▸ **Problem to work on**
Without the pictures, set down exactly the lines from the one that contains "Given: Click the zoom slider handle" to the end of the entries, both included, and nothing besides.

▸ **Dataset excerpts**
- - - - - - -

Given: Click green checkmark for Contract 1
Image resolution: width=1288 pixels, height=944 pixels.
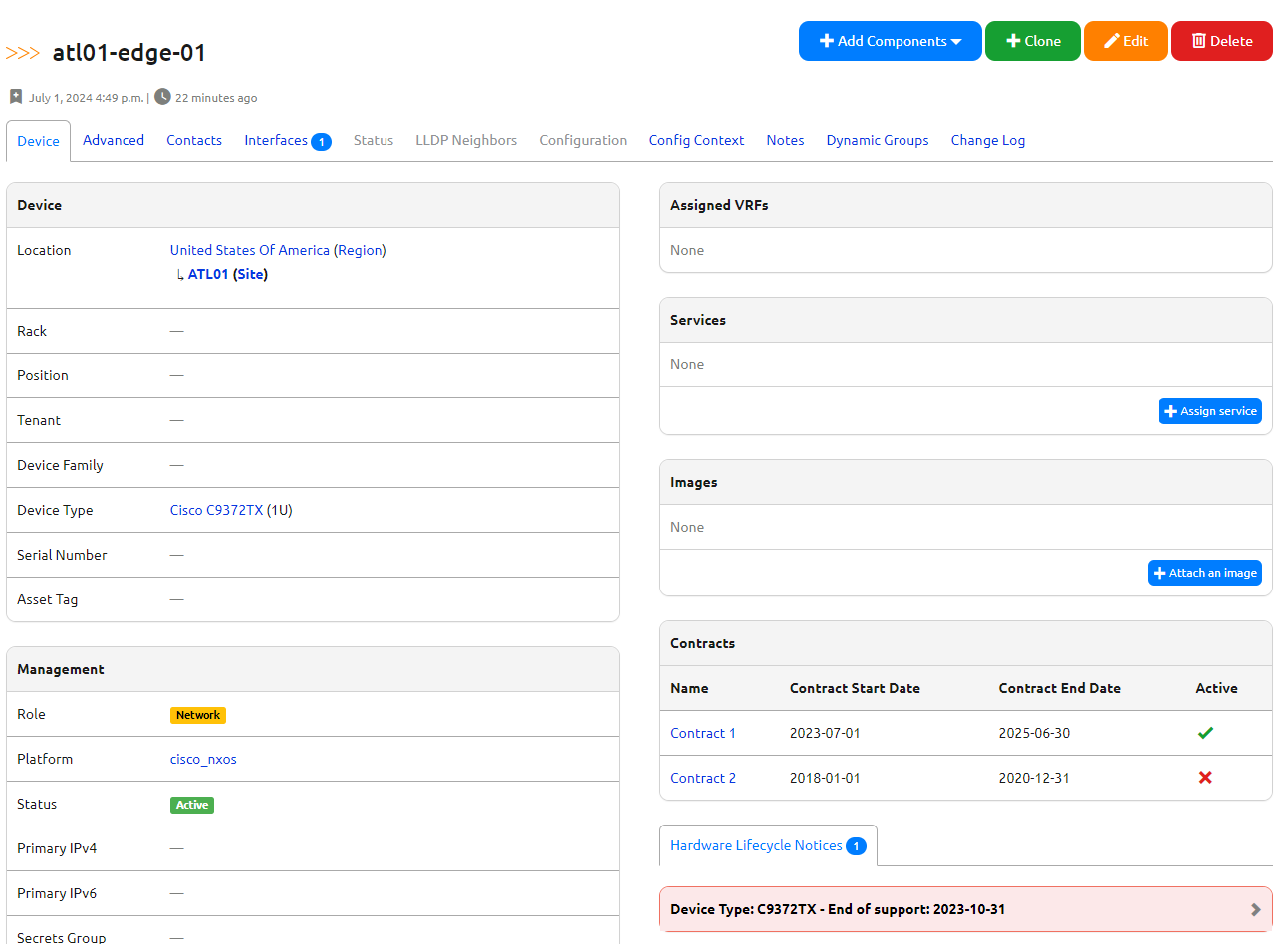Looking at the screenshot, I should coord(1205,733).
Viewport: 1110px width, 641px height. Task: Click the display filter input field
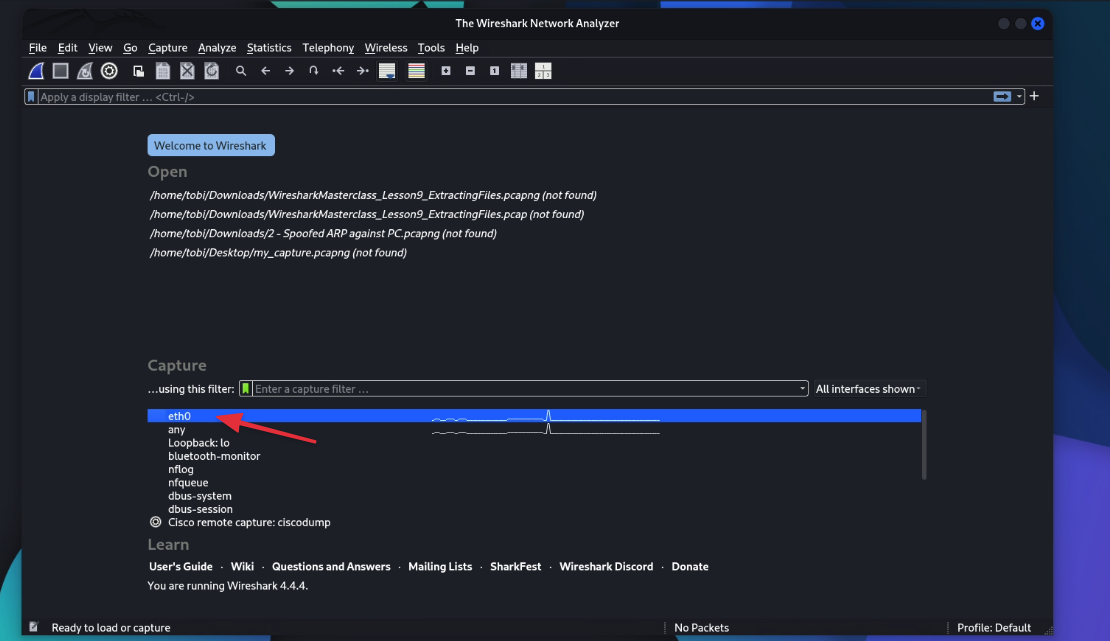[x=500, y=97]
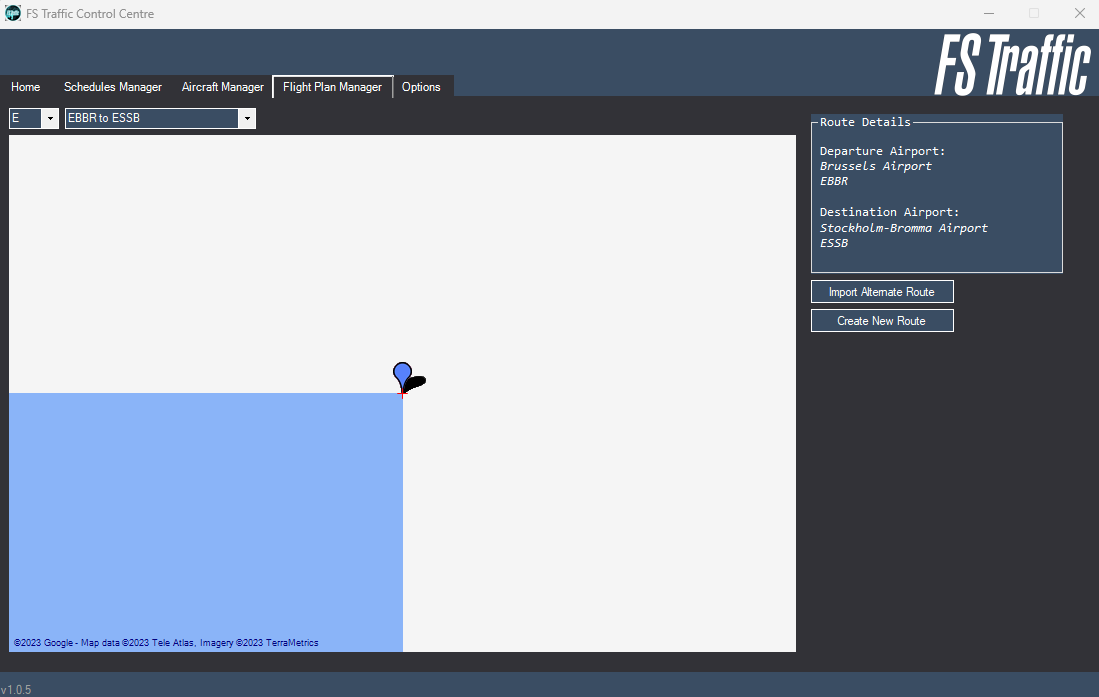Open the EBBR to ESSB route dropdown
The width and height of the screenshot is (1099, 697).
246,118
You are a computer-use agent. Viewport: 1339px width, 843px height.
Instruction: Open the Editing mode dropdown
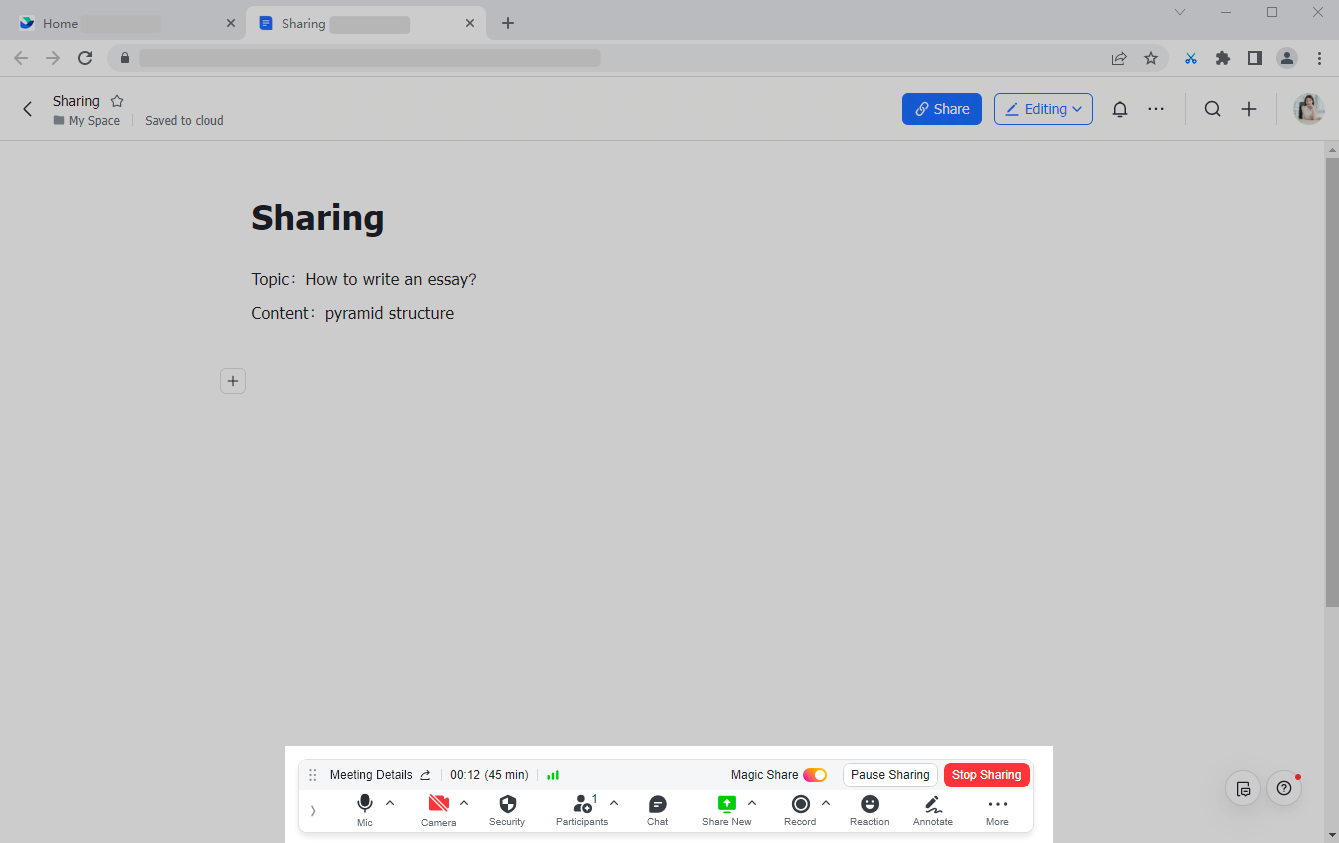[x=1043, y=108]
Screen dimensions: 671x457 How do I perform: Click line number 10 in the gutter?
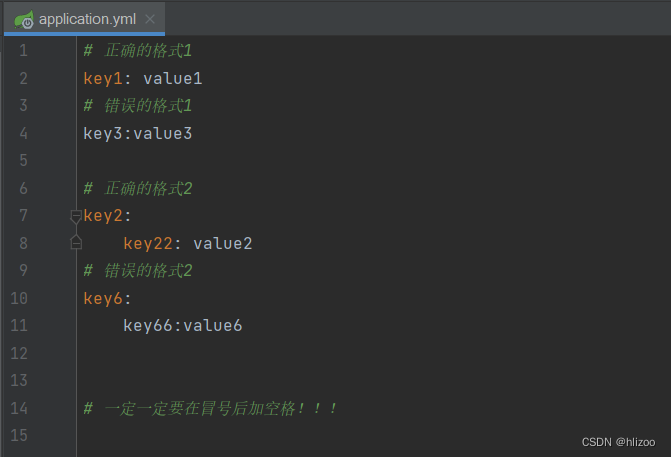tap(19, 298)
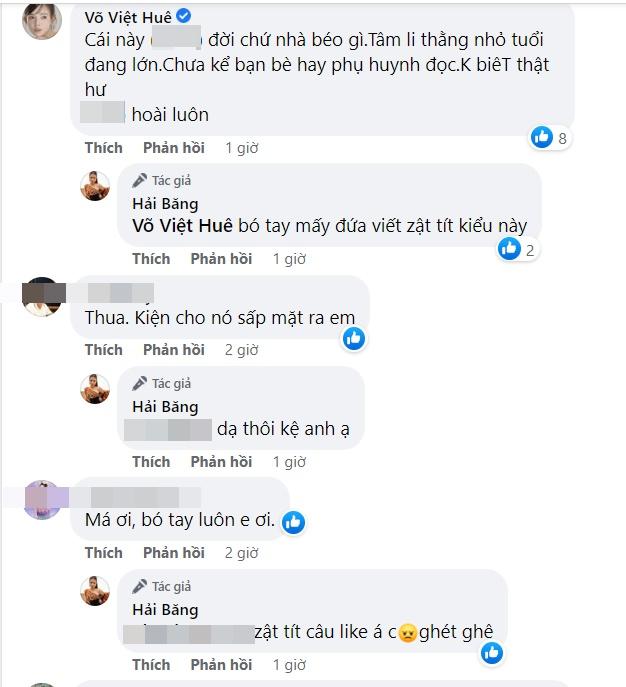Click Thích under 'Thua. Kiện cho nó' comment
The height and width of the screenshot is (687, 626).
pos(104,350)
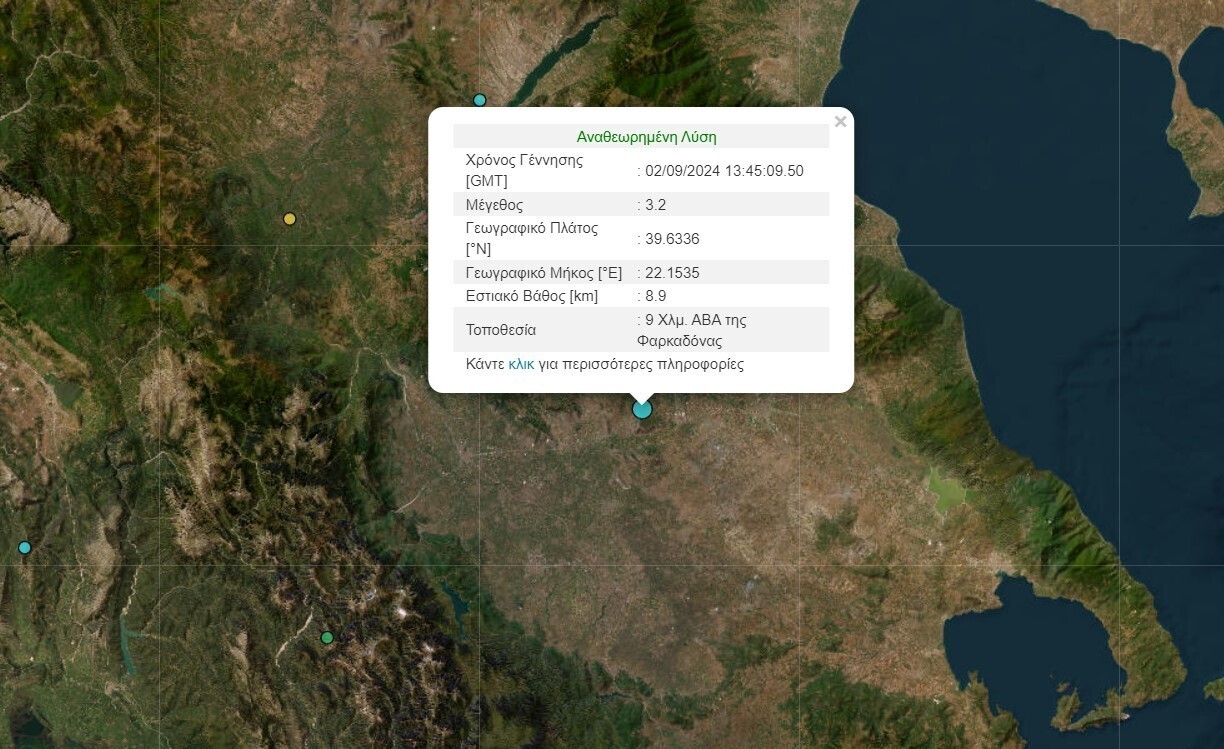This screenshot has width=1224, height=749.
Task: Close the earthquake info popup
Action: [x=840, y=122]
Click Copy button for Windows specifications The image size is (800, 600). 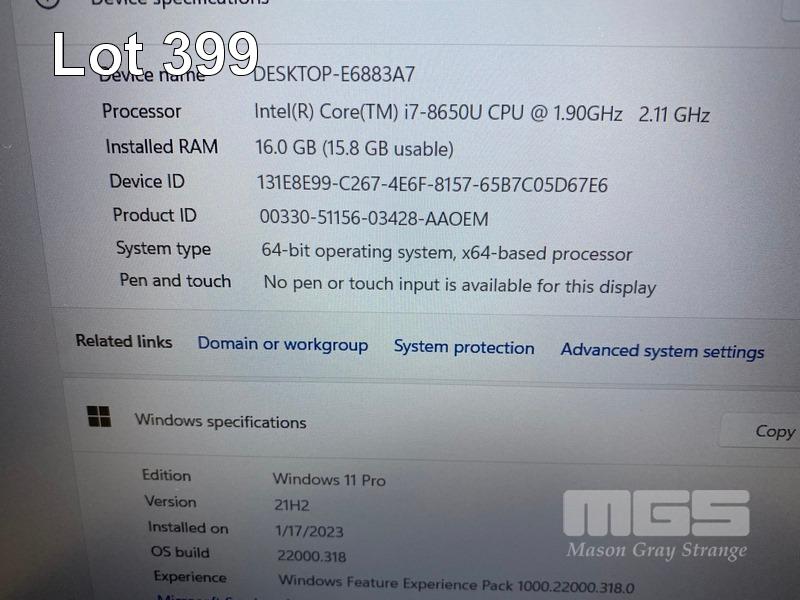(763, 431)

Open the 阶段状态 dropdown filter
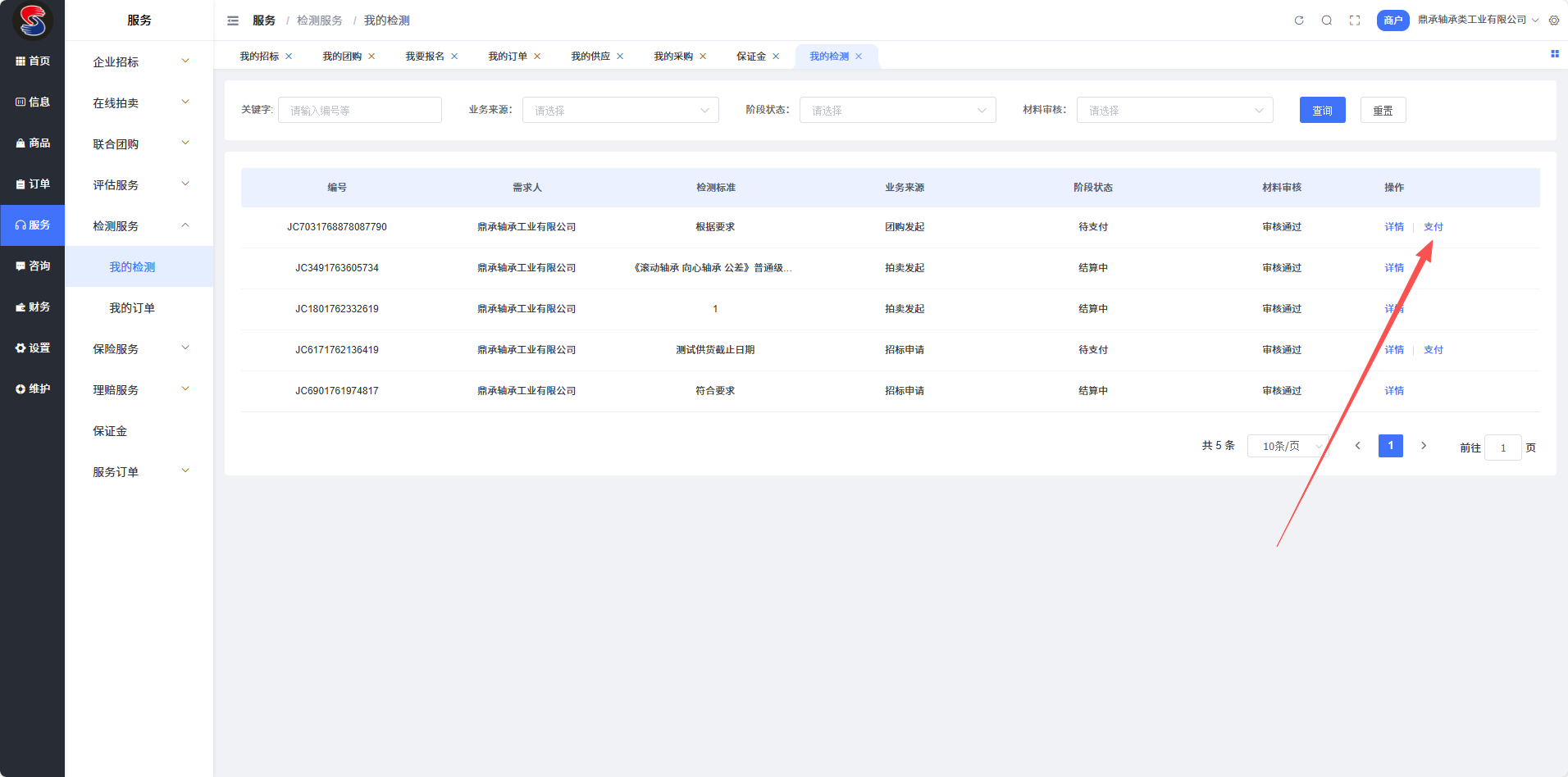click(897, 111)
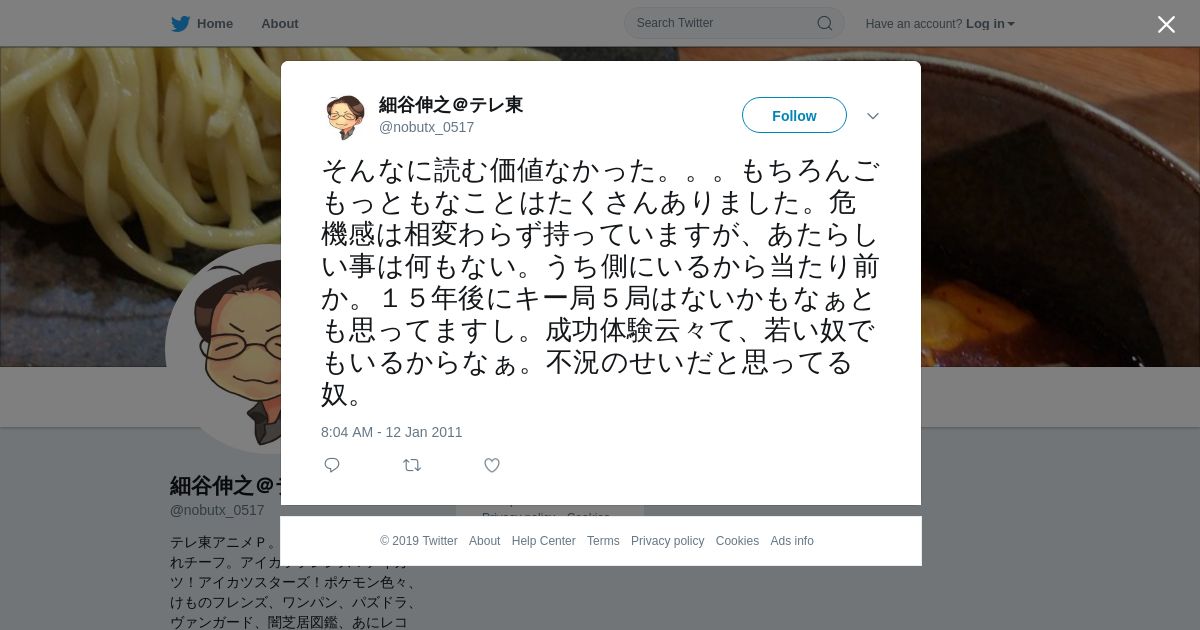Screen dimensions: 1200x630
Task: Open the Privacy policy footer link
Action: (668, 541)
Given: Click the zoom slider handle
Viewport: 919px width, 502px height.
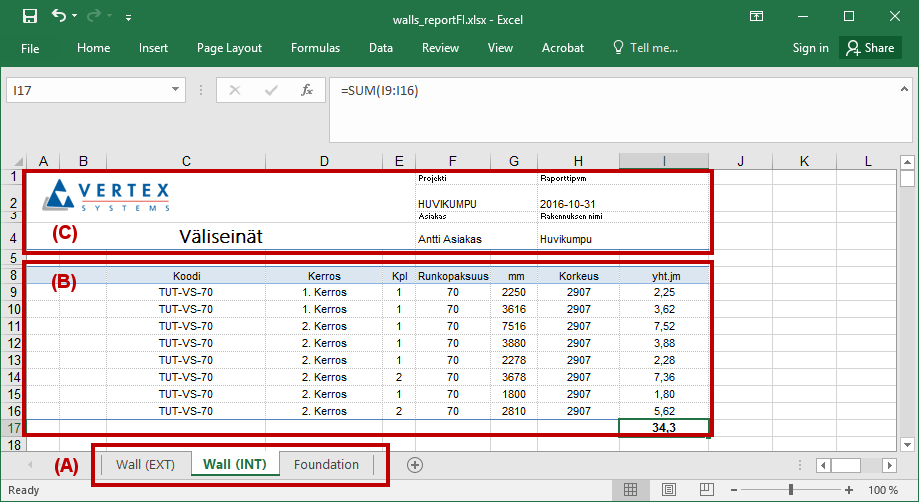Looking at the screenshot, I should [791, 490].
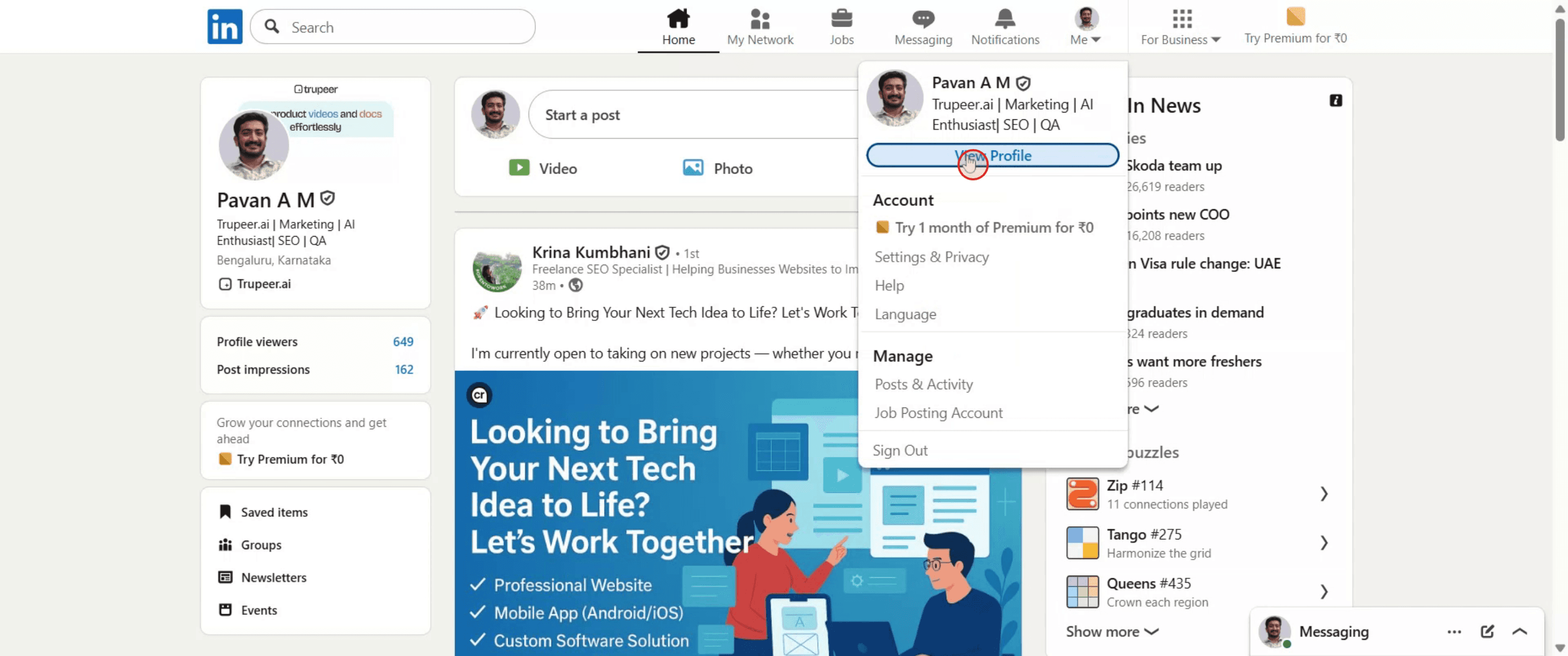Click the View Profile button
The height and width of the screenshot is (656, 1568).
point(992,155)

- - - - - - -

▸ **Answer space**
Given: Click the zoom slider handle
Viewport: 919px width, 502px height.
Looking at the screenshot, I should [791, 490].
Click the View Profile button
The height and width of the screenshot is (656, 1568).
point(992,155)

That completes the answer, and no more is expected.